Urlaubsbegleitung Schwerbehinderter zählt nicht...

Datum: 09.10.2009 | Rubrik: Außergewöhnliche Belastung
Begleitet der Ehemann seine schwerbehinderte Frau bei mehrfachen jährlichen Kurzurlauben, sind die angefallenen Kosten nicht als außergewöhnliche Belastung abziehbar. Das gilt nach dem Urteil vom Finanzgericht Mecklenburg-Vorpommern jedenfalls dann, wenn sich diese Aufenthalte - von den Erschwernissen infolge der Behinderung abgesehen - nicht von einem üblichen Familienurlaub unterscheiden (Az. 3 K 160/07). Allein der Umstand, dass die Gattin aufgrund ihres Leidens grundsätzlich auf eine Begleitperson angewiesen ist, rechtfertigt für sich allein keine steuerliche Anerkennung von Kosten für einen normalen Urlaub.
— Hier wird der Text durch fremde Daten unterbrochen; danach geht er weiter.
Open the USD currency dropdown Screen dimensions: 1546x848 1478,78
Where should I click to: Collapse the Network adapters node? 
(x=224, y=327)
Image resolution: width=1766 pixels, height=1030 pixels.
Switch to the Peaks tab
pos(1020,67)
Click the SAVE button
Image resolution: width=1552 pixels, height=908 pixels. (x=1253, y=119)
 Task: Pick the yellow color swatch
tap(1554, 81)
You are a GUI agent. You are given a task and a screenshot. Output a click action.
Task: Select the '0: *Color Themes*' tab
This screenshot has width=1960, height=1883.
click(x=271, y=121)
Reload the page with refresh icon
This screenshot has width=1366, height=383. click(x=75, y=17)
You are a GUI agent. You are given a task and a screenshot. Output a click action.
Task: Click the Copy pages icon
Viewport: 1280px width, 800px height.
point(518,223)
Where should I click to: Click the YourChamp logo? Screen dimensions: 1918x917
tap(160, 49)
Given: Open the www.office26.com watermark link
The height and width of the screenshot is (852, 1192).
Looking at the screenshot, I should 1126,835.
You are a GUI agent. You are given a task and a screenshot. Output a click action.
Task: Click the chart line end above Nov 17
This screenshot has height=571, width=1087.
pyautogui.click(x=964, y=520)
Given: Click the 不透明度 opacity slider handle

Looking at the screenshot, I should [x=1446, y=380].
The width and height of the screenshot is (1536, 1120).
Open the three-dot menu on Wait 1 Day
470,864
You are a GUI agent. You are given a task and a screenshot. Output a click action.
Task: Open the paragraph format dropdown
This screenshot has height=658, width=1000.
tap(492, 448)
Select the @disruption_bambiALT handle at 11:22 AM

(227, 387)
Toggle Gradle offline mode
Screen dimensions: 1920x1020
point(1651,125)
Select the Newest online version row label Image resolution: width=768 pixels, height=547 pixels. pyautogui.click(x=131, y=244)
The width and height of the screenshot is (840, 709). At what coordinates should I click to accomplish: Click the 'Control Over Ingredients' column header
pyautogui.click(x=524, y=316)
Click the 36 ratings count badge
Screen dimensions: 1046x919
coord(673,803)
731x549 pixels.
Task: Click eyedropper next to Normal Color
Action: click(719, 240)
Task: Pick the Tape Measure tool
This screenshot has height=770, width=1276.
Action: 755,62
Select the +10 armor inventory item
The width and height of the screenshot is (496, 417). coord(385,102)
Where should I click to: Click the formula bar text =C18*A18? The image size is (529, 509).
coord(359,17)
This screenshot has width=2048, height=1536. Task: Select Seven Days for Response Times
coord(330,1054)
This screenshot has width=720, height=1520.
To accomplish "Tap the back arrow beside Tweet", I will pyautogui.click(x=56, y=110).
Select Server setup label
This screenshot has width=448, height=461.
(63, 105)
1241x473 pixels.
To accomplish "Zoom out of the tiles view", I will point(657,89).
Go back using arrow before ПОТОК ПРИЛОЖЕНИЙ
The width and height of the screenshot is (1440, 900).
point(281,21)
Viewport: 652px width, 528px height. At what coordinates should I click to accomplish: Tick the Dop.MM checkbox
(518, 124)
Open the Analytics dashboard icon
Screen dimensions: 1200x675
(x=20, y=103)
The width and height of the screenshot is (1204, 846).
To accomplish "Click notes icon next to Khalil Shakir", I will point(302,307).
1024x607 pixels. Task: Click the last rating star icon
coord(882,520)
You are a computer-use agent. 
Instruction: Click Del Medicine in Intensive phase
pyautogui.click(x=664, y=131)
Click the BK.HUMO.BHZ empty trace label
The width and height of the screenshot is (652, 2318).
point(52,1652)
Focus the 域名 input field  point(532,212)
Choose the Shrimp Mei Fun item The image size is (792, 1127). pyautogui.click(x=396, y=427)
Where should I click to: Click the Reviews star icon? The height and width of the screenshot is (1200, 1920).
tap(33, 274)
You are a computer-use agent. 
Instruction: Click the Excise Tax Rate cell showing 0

Denn diese gehören zu den üblichen Aufwendungen der Lebensführung und sind daher nicht außergewöhnlich. Ausnahmen erkennt das Finanzamt nur in den Fällen an, in denen die Reisen in besonderer Art und Weise auf die Behinderungen zugeschnitten sind und die behinderungsbedingten Mehraufwendungen bei einem vergleichbaren Urlaub eines nicht behinderten Ehepaares nicht in derselben Höhe angefallen wären. Alleine der Umstand, dass jemand grundsätzlich auf eine Begleitperson angewiesen ist, rechtfertigt dies noch nicht.

Darüber hinaus wäre der Kostenabzug ohnehin nicht möglich gewesen, selbst wenn die Richter den Urlaub als außergewöhnliche Belastung anerkannt hätten. Denn im Urteilsfall hatte die Ehefrau den Behinderten-Pauschbetrag geltend gemacht. Hier besteht ein Wahlrecht, außergewöhnliche Belastungen entweder im Einzelnen durch die anfallenden Kosten nachzuweisen oder alternativ den Pauschbetrag geltend zu machen. Beides nebeneinander geht nicht.

Neben dem Pauschbetrag werden jedoch unter bestimmten Voraussetzungen gewisse mit der Körperbehinderung zusammenhängende Aufwendungen zusätzlich zum Abzug zugelassen. Dazu gehören beispielsweise Kfz-Aufwendungen schwer Geh- und Stehbehinderter und außerordentliche Kosten, die zwar mit der Körperbehinderung zusammenhängen, infolge ihrer Einmaligkeit jedoch nicht über die Pauschale abgedeckt sind. Sie dient nämlich nur der Abgeltung laufender und typischer Kosten, die mit der krankheitsbedingten Erwerbsminderung zusammenhängen. Durch den Urlaub entstehen aber keine außerordentlichen Kosten, die über den Behinderten-Pauschbetrag hinaus steuerlich geltend gemacht werden können.

Gegen das Urteil hat der Bundesfinanzhof im Nachhinein die Revision zugelassen. Diese wurde jetzt unter Az. VI R 10/09 auch eingelegt. Fälle können daher über einen Einspruch bis zur endgültigen Entscheidung offen gehalten werden.